SHORT TASK
Rewrite the rows from the line with "Click the checkmark" through the end of the rows, replacing "checkmark" with "tick mark" and changing nothing else. Leave the pictures out of your answer.
-- start SUPPLIED DATA --
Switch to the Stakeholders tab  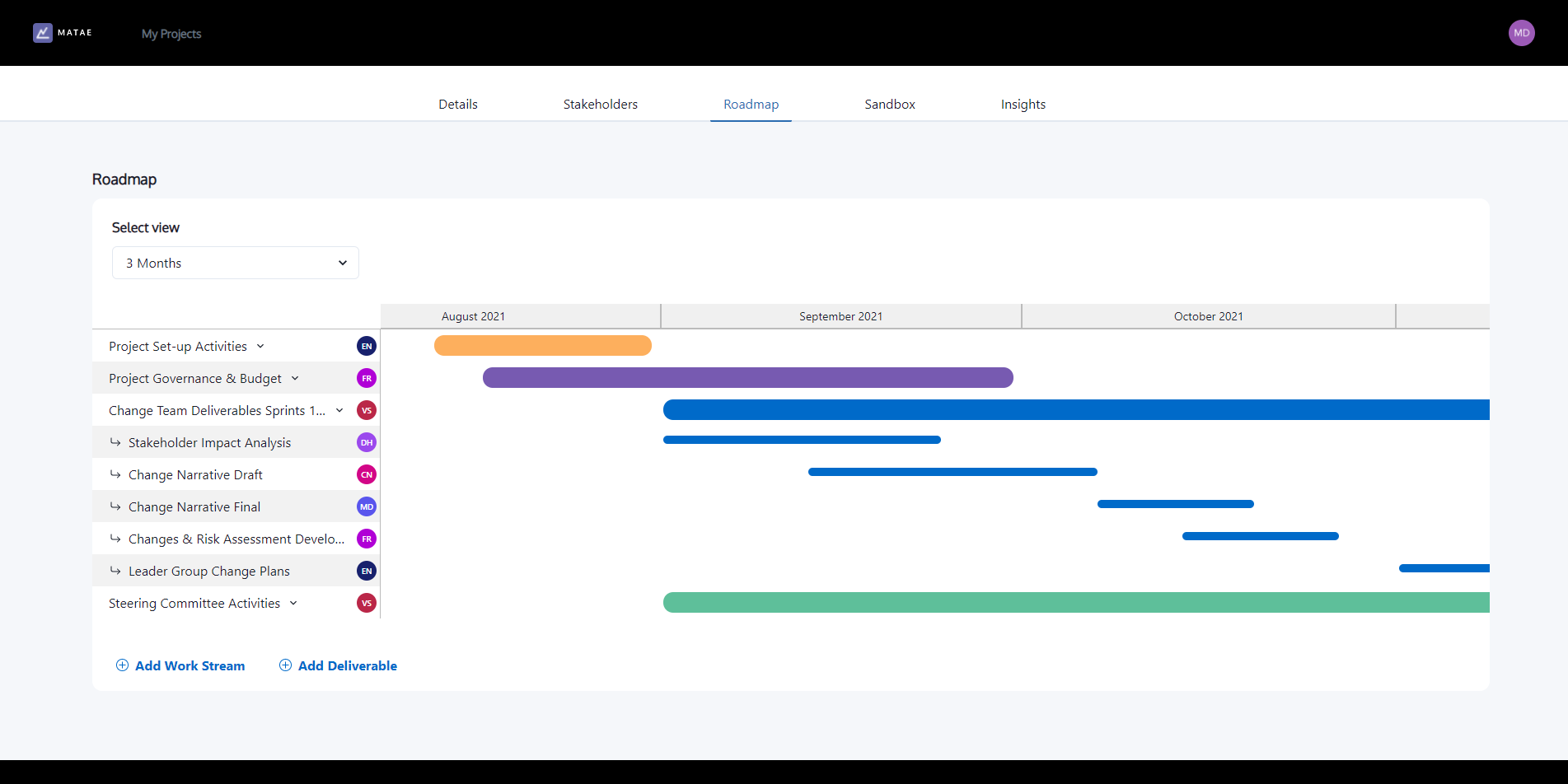point(600,104)
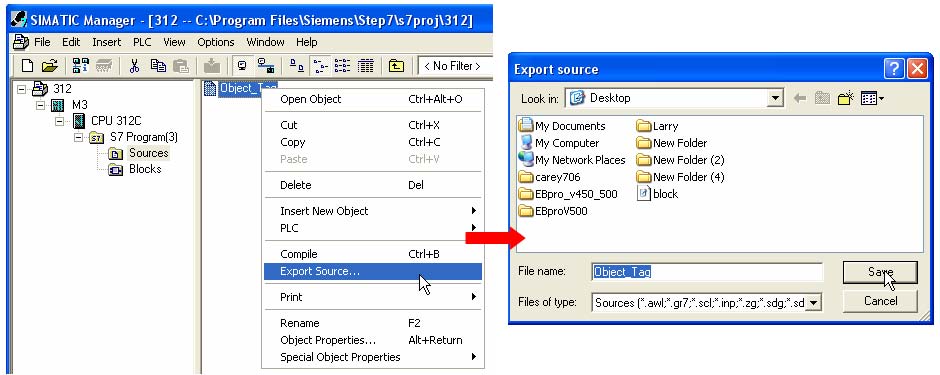Click the Configure Network toolbar icon
This screenshot has width=940, height=375.
265,65
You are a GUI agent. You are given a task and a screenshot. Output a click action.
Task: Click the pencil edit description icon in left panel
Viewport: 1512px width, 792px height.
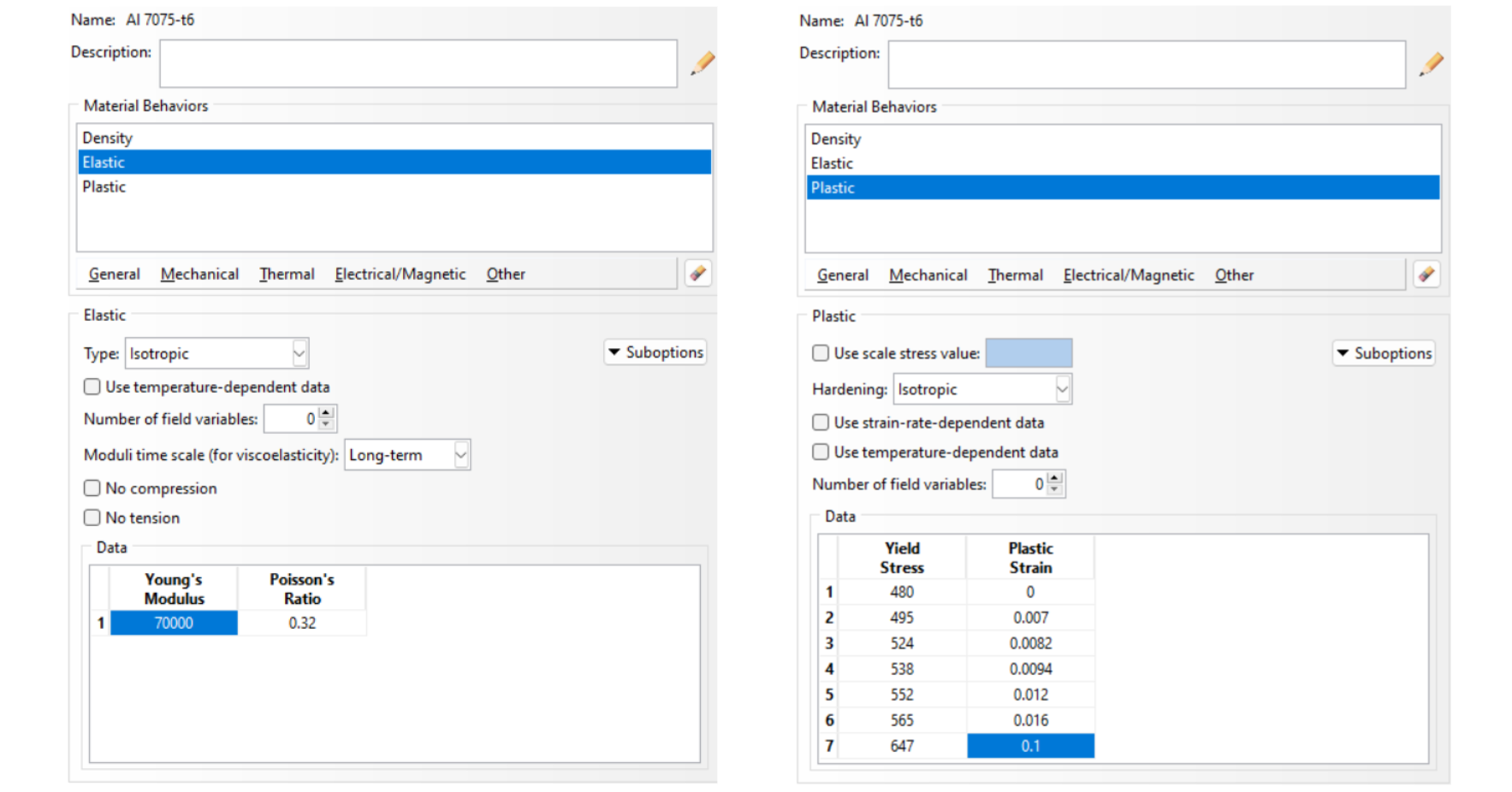tap(702, 63)
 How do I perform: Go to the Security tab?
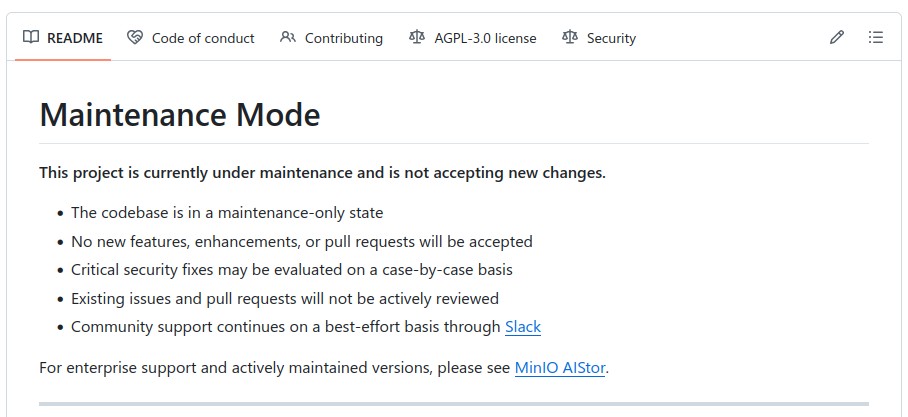point(611,38)
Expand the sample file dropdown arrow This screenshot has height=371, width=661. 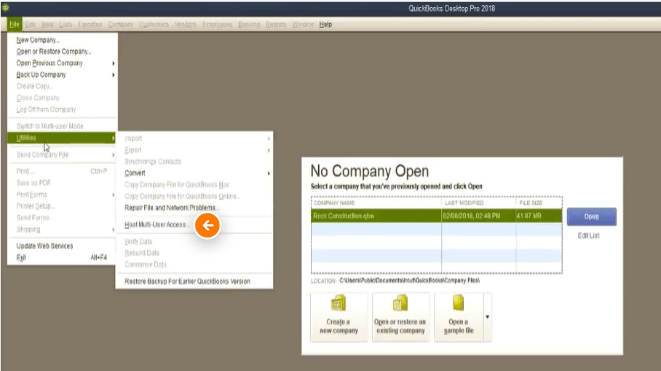pyautogui.click(x=487, y=317)
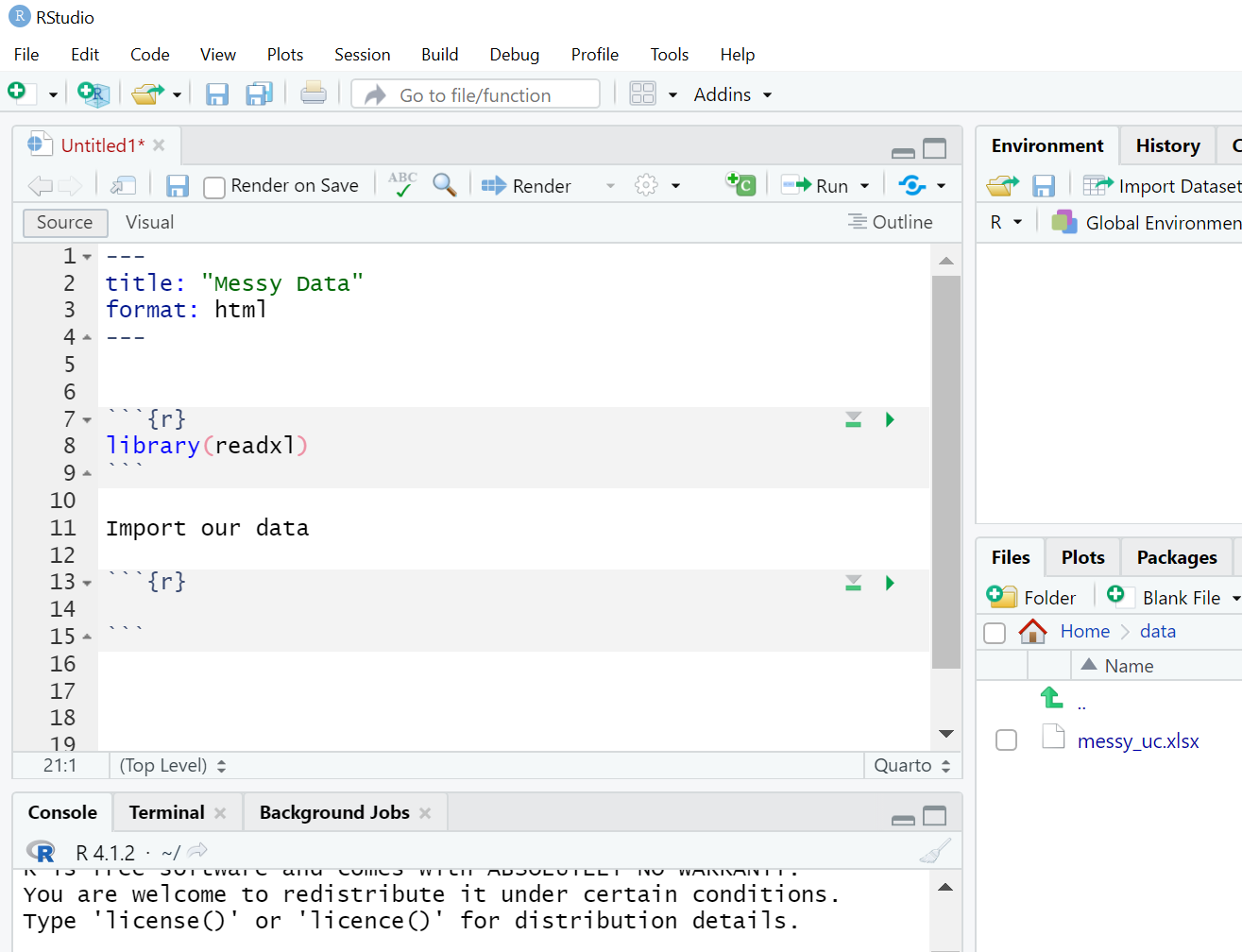Click the Go to file/function field
Image resolution: width=1242 pixels, height=952 pixels.
[x=475, y=94]

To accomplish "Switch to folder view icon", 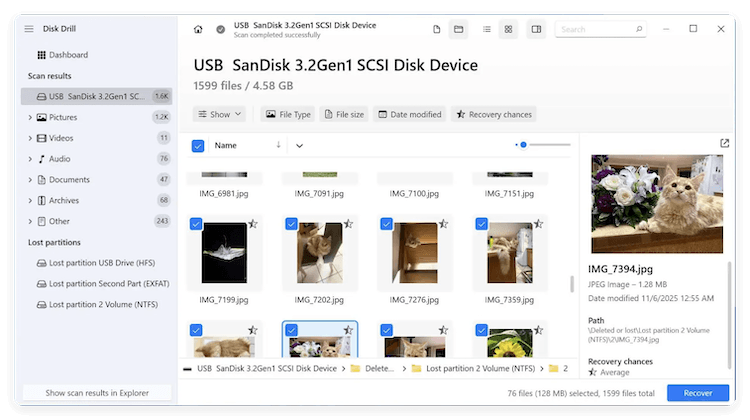I will point(458,29).
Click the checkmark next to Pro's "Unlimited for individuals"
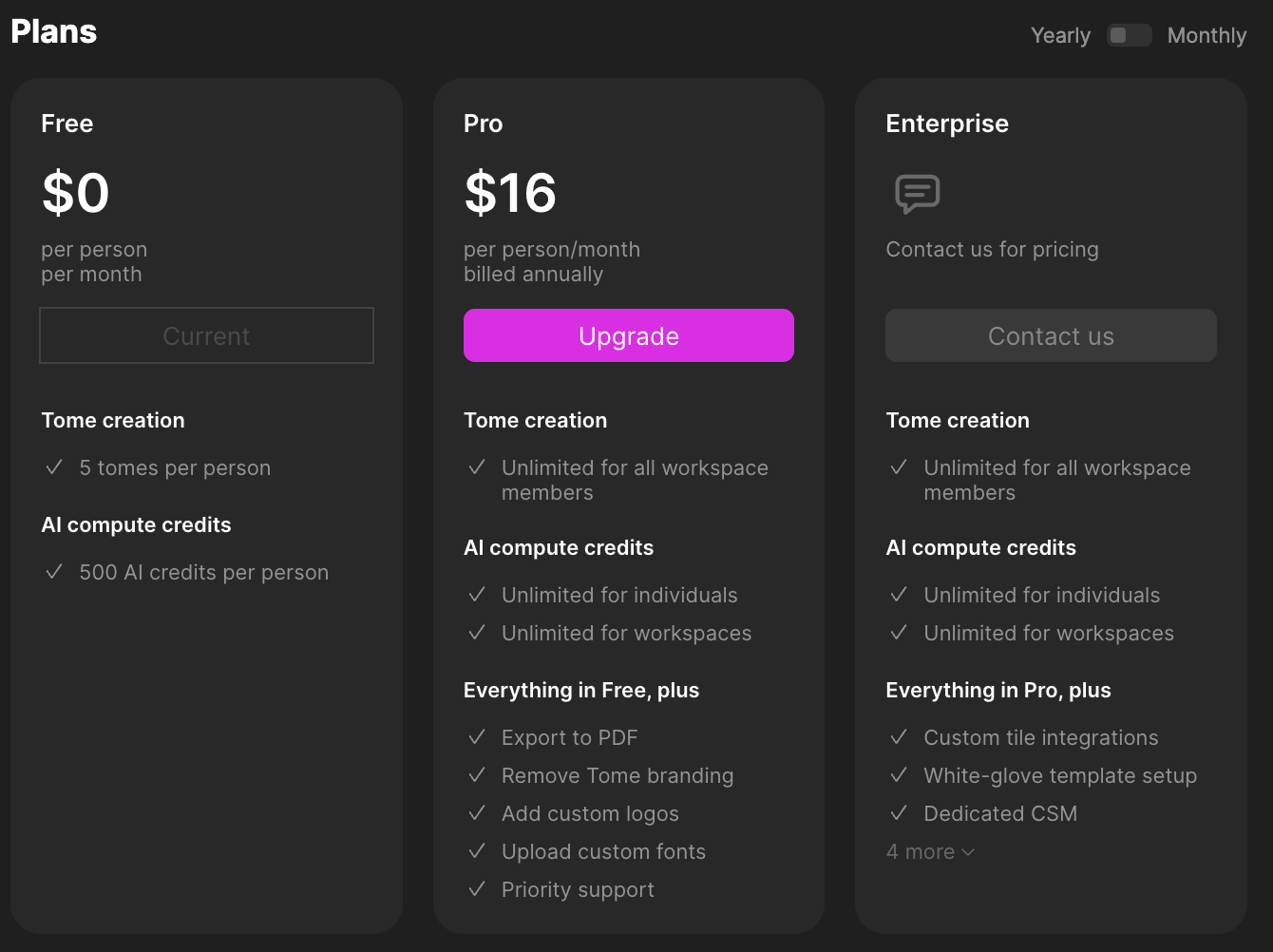Viewport: 1273px width, 952px height. click(x=477, y=595)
-- end SUPPLIED DATA --
SOLUTION FOR THIS PROBLEM
Click the tick mark next to Pro's "Unlimited for individuals"
Viewport: 1273px width, 952px height. click(x=477, y=595)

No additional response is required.